# RECORDS SUPPLIED
= Beginning of Section =
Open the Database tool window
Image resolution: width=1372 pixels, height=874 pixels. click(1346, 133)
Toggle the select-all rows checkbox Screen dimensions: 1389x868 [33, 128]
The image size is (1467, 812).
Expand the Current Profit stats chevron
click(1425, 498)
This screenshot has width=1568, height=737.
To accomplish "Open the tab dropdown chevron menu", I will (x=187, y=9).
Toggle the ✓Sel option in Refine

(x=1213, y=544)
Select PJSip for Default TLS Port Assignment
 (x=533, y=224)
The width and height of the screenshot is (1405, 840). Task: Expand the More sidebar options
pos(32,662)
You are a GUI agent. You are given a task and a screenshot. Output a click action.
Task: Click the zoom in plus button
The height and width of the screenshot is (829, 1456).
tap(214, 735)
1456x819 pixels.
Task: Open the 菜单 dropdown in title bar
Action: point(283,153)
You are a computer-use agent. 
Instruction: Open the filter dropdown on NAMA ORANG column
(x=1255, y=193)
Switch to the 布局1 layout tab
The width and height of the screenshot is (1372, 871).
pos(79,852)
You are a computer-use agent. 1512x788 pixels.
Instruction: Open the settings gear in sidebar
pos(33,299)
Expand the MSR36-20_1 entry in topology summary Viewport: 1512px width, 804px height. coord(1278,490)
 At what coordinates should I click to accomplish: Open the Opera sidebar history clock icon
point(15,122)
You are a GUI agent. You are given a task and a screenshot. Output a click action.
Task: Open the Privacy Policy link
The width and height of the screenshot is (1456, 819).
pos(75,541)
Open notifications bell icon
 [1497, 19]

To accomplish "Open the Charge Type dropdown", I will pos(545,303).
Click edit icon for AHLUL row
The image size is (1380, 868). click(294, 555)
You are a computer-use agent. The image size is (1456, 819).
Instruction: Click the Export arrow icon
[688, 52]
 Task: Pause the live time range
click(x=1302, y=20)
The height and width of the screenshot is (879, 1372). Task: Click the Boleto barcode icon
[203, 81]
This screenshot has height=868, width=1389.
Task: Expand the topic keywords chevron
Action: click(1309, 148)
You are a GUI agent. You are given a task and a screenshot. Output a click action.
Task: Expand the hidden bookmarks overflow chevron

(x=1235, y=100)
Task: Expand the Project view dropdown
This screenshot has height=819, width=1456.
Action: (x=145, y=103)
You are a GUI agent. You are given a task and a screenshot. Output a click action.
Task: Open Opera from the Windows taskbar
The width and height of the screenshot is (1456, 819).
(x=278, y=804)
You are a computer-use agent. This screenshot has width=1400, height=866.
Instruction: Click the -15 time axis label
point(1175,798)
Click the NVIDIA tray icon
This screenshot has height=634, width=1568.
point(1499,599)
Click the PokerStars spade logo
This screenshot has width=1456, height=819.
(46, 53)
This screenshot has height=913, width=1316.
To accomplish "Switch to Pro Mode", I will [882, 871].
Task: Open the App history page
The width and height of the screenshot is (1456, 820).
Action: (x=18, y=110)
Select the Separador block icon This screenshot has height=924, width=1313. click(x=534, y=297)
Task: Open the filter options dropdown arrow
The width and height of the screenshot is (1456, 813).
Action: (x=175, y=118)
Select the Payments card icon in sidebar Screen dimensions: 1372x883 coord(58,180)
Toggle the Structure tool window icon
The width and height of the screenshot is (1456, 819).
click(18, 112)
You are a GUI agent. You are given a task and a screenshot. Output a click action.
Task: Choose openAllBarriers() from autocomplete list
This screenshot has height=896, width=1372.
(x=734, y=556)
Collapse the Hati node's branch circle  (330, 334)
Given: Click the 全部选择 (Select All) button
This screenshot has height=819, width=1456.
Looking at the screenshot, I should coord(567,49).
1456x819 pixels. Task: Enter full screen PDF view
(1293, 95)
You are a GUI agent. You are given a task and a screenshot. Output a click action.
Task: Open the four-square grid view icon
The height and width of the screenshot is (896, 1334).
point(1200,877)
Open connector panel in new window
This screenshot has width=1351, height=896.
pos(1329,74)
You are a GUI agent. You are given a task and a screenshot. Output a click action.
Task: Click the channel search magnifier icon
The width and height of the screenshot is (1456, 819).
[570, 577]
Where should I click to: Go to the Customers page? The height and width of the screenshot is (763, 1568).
= End of Section =
# THE TASK
Return every entry verbatim.

# ANSWER TO THIS EXERCISE
Open the Database tool window
Image resolution: width=1372 pixels, height=874 pixels. click(1346, 133)
Toggle the select-all rows checkbox Screen dimensions: 1389x868 [33, 128]
The image size is (1467, 812).
Expand the Current Profit stats chevron
click(1425, 498)
This screenshot has width=1568, height=737.
To accomplish "Open the tab dropdown chevron menu", I will (x=187, y=9).
Toggle the ✓Sel option in Refine

(x=1213, y=544)
Select PJSip for Default TLS Port Assignment
 (x=533, y=224)
The width and height of the screenshot is (1405, 840). Task: Expand the More sidebar options
pos(32,662)
You are a GUI agent. You are given a task and a screenshot. Output a click action.
Task: Click the zoom in plus button
The height and width of the screenshot is (829, 1456).
tap(214, 735)
1456x819 pixels.
Task: Open the 菜单 dropdown in title bar
Action: point(283,153)
You are a computer-use agent. 
Instruction: Open the filter dropdown on NAMA ORANG column
(x=1255, y=193)
Switch to the 布局1 layout tab
The width and height of the screenshot is (1372, 871).
pos(79,852)
You are a computer-use agent. 1512x788 pixels.
Instruction: Open the settings gear in sidebar
pos(33,299)
Expand the MSR36-20_1 entry in topology summary Viewport: 1512px width, 804px height. coord(1278,490)
 At what coordinates should I click to accomplish: Open the Opera sidebar history clock icon
point(15,122)
You are a GUI agent. You are given a task and a screenshot. Output a click action.
Task: Open the Privacy Policy link
The width and height of the screenshot is (1456, 819).
pos(75,541)
Open notifications bell icon
 [1497, 19]

To accomplish "Open the Charge Type dropdown", I will pos(545,303).
Click edit icon for AHLUL row
The image size is (1380, 868). click(294, 555)
You are a computer-use agent. The image size is (1456, 819).
Instruction: Click the Export arrow icon
[688, 52]
 Task: Pause the live time range
click(x=1302, y=20)
The height and width of the screenshot is (879, 1372). Task: Click the Boleto barcode icon
[203, 81]
This screenshot has height=868, width=1389.
Task: Expand the topic keywords chevron
Action: click(1309, 148)
You are a GUI agent. You are given a task and a screenshot. Output a click action.
Task: Expand the hidden bookmarks overflow chevron

(x=1235, y=100)
Task: Expand the Project view dropdown
This screenshot has height=819, width=1456.
Action: (x=145, y=103)
You are a GUI agent. You are given a task and a screenshot. Output a click action.
Task: Open Opera from the Windows taskbar
The width and height of the screenshot is (1456, 819).
(x=278, y=804)
You are a computer-use agent. This screenshot has width=1400, height=866.
Instruction: Click the -15 time axis label
point(1175,798)
Click the NVIDIA tray icon
This screenshot has height=634, width=1568.
point(1499,599)
Click the PokerStars spade logo
This screenshot has width=1456, height=819.
(46, 53)
This screenshot has height=913, width=1316.
To accomplish "Switch to Pro Mode", I will [882, 871].
Task: Open the App history page
The width and height of the screenshot is (1456, 820).
Action: (x=18, y=110)
Select the Separador block icon This screenshot has height=924, width=1313. click(x=534, y=297)
Task: Open the filter options dropdown arrow
The width and height of the screenshot is (1456, 813).
Action: (x=175, y=118)
Select the Payments card icon in sidebar Screen dimensions: 1372x883 coord(58,180)
Toggle the Structure tool window icon
The width and height of the screenshot is (1456, 819).
click(18, 112)
You are a GUI agent. You are given a task and a screenshot. Output a click action.
Task: Choose openAllBarriers() from autocomplete list
This screenshot has height=896, width=1372.
(x=734, y=556)
Collapse the Hati node's branch circle  (330, 334)
Given: Click the 全部选择 (Select All) button
This screenshot has height=819, width=1456.
Looking at the screenshot, I should coord(567,49).
1456x819 pixels. Task: Enter full screen PDF view
(1293, 95)
You are a GUI agent. You are given a task and a screenshot. Output a click action.
Task: Open the four-square grid view icon
The height and width of the screenshot is (896, 1334).
point(1200,877)
Open connector panel in new window
This screenshot has width=1351, height=896.
pos(1329,74)
You are a GUI agent. You are given a task and a screenshot. Output a click action.
Task: Click the channel search magnifier icon
The width and height of the screenshot is (1456, 819).
[570, 577]
Where should I click to: Go to the Customers page? The height and width of the screenshot is (763, 1568).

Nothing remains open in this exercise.